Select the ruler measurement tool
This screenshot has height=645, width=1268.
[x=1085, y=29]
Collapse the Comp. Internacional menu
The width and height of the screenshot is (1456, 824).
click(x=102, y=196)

━━━━━━━━━━━━━━━━━━━━

— What you need to do —
A complete, exact transcription of the data above is the required answer.

— Task response —
Select the ruler measurement tool
This screenshot has height=645, width=1268.
[x=1085, y=29]
Collapse the Comp. Internacional menu
The width and height of the screenshot is (1456, 824).
click(x=102, y=196)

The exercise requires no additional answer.